I hope my explanation above is clear enough. A good source is Chapter 8 of Algorithm Design by Kleinberg and Tardos or Chapter 34 of Cormen et al.
Unfortunately, the best two books I am aware of (Garey and Johnson and Hopcroft and Ullman) both start at the level of graduate proof-oriented mathematics. This is almost certainly necessary, as the whole issue is very easy to misunderstand or mischaracterize. Jeff nearly got his ears chewed off when he attempted to approach the matter in too folksy/jokey a tone.

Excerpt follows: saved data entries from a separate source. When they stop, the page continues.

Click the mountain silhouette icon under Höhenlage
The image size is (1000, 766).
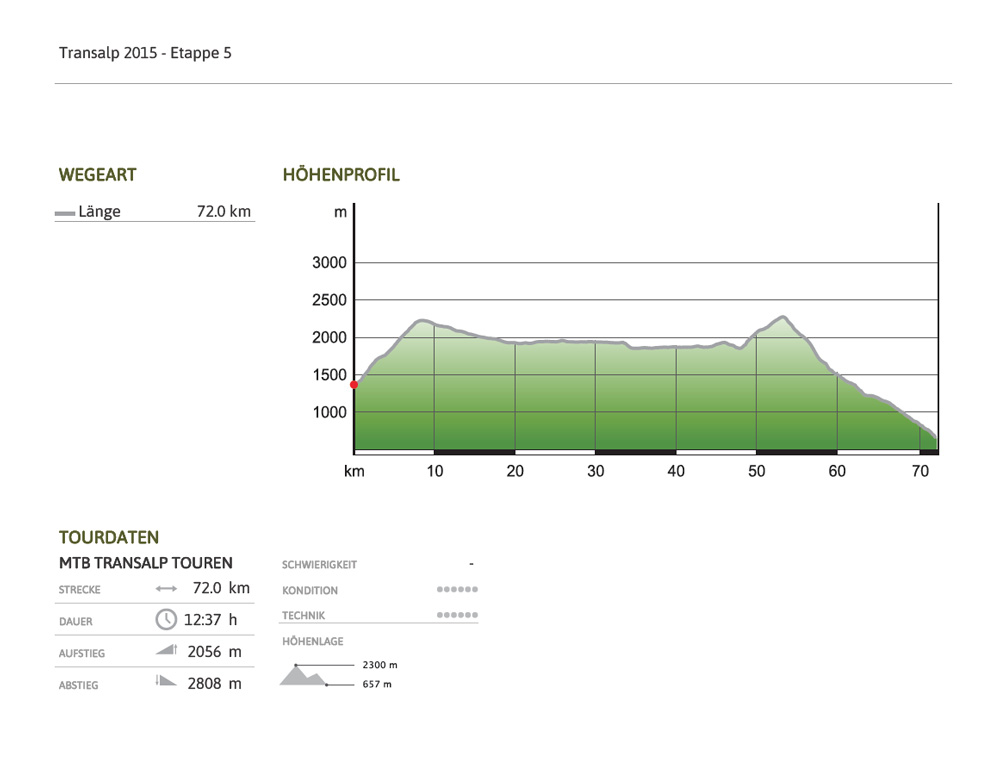click(x=304, y=675)
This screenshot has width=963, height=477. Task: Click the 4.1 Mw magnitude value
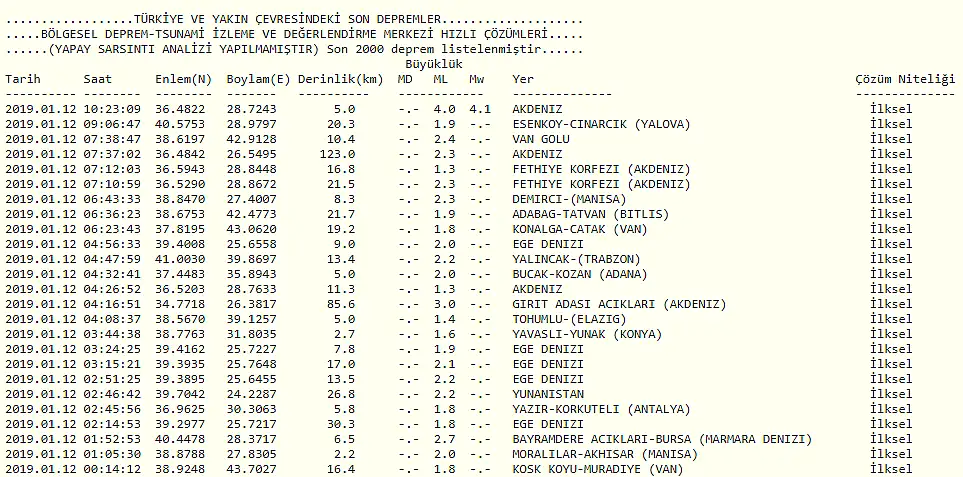[x=479, y=109]
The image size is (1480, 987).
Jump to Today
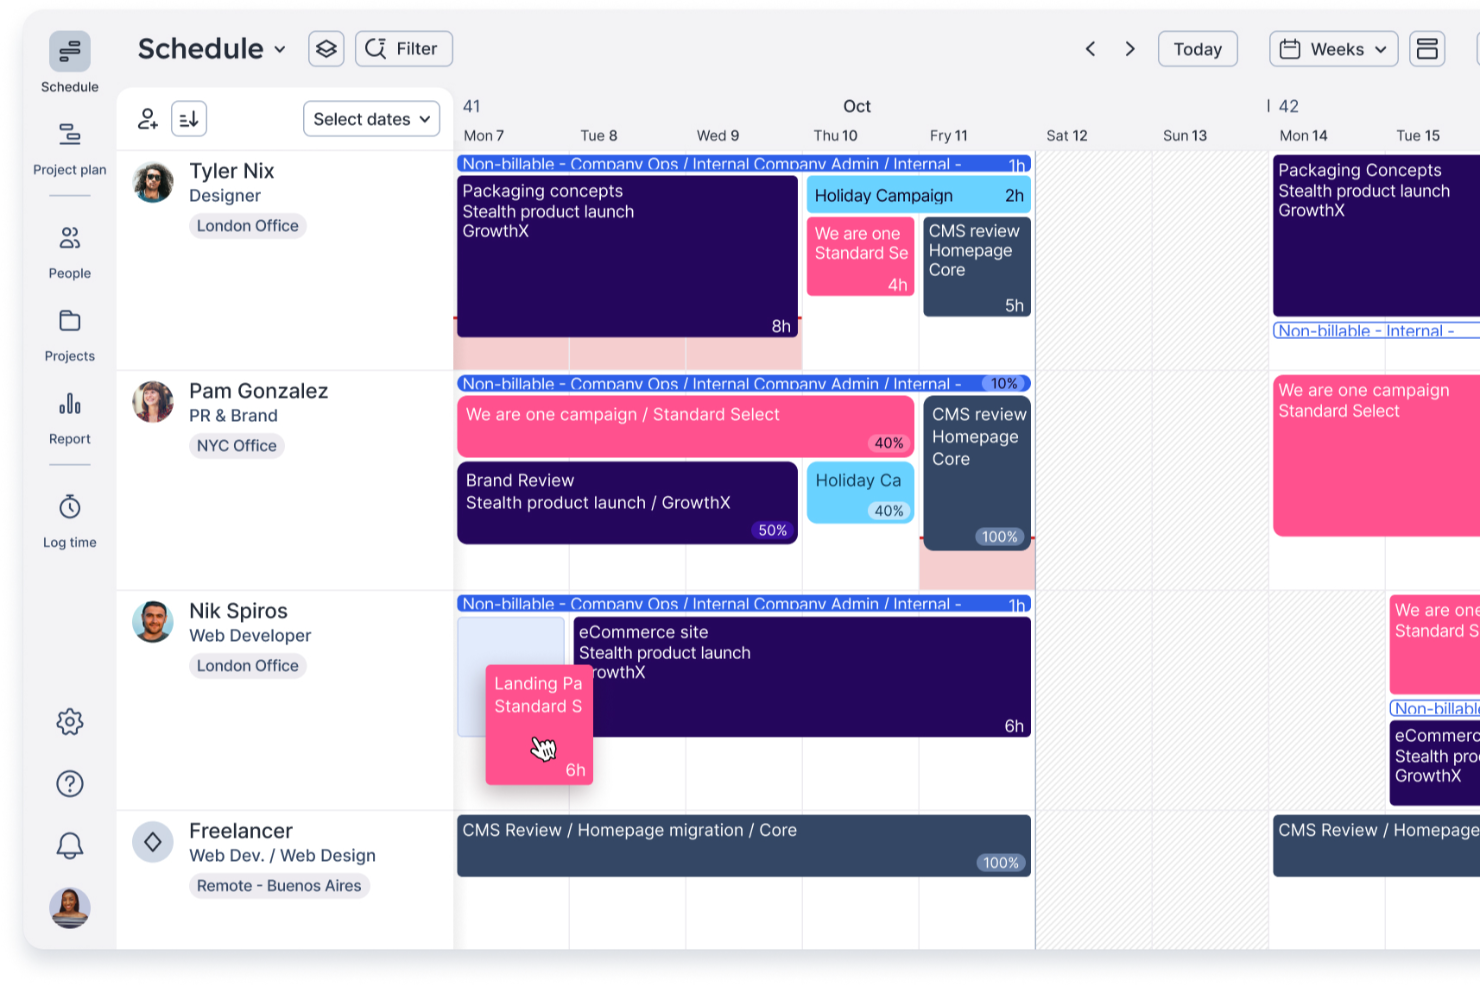(x=1197, y=48)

Perhaps the best way is to simply do a lot of hands-on work with big-O notation using lots of examples and exercises. See also this answer. Note, however, that this is not quite the same thing: individual algorithms can be described by asymptotes, but saying that a problem is of a certain complexity is a statement about every possible algorithm for it. This is why the proofs are so complicated!
I remember "Computational Complexity" from Papadimitriou (I hope I spelled the name right) as a good book
very much simplified: A problem is NP-hard if the only way to solve it is by enumerating all possible answers and checking each one.
Here are a few links on the subject:
Clay Mathematics statement of P vp NP problem
P vs NP Page
P, NP, and Mathematics
In you are familiar with the idea of set cardinality, that is the number of elements in a set, then one could view the question like P representing the cardinality of Integer numbers while NP is a mystery: Is it the same or is it larger like the cardinality of all Real numbers?
My simplified answer would be: "Computational complexity is the analysis of how much harder a problem becomes when you add more elements."
In that sentence, the word "harder" is deliberately vague because it could refer either to processing time or to memory usage.
In computer science it is not enough to be able to solve a problem. It has to be solvable in a reasonable amount of time. So while in pure mathematics you come up with an equation, in CS you have to refine that equation so you can solve a problem in reasonable time.
That is the simplest way I can think to put it, that may be too simple for your purposes.
Depending on how long you have, maybe it would be best to start at DFA, NDFA, and then show that they are equivalent. Then they understand ND vs. D, and will understand regular expressions a lot better as a nice side effect.